--- begin Extract provided ---
# Topological data analysis

This processor applies [Topological Data Analysis](https://en.wikipedia.org/wiki/Topological_data_analysis) (`TDA`) to incoming metrics using a sliding window and `Ripser` persistent homology. It computes Betti numbers that characterize the topological shape of the metric signal over time, which can surface structural patterns (such as recurring cycles or anomalies) that traditional statistical methods miss.

The processor operates only on metrics. Log and trace records pass through unchanged.

{% hint style="info" %}
Only [YAML configuration files](https://docs.fluentbit.io/manual/administration/configuring-fluent-bit/yaml) support processors.
{% endhint %}

## How it works

On each flush, the processor:

1. Aggregates incoming metrics into a feature vector by collapsing each unique `(namespace, subsystem)` pair into a single value. Counters are converted to log-scaled rates; gauges are used directly.
2. Appends the feature vector to a sliding ring-buffer window of up to `window_size` samples.
3. Optionally applies delay embedding (controlled by `embed_dim` and `embed_delay`) to reconstruct attractor geometry from the time series.
4. Once the window holds at least `min_points` samples, builds a pairwise Euclidean distance matrix over the embedded points and runs `Ripser` to compute persistent homology.
5. Scans across multiple distance thresholds (or uses the quantile supplied in `threshold`) and emits the Betti numbers that show the strongest topological signal.
--- end Extract provided ---
--- begin Dataset content ---
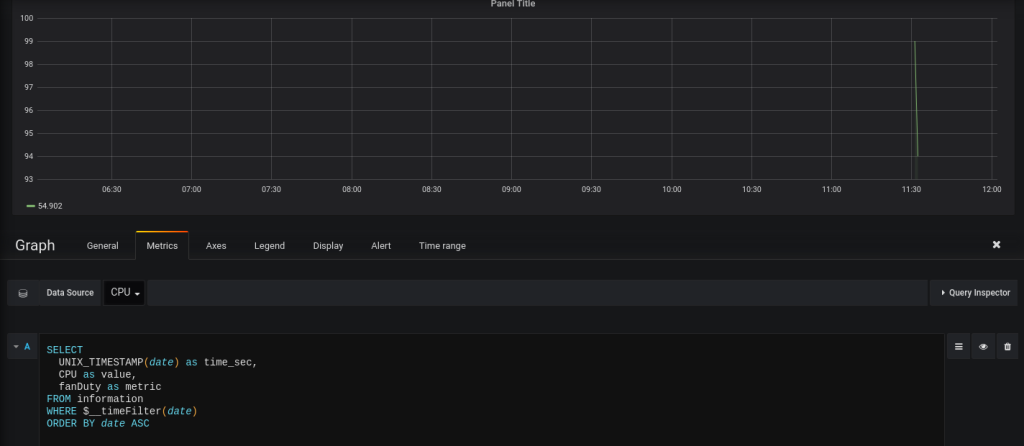Image resolution: width=1024 pixels, height=446 pixels.
Task: Open the Alert tab
Action: click(381, 246)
--- end Dataset content ---
[Directive 1]: From the topological data analysis page above, reproduce the passage word for word, beginning at the words "4. Once the" and stopping after "compute persistent homology.".
[Directive 2]: In the topological data analysis page above, why does the processor compute Betti numbers for incoming metrics?

[Finished answer 1]:
4. Once the window holds at least `min_points` samples, builds a pairwise Euclidean distance matrix over the embedded points and runs `Ripser` to compute persistent homology.

[Finished answer 2]: The Betti numbers characterize the topological shape of the metric signal over time. That shape can reveal structural patterns, such as recurring cycles or anomalies, that traditional statistical methods miss.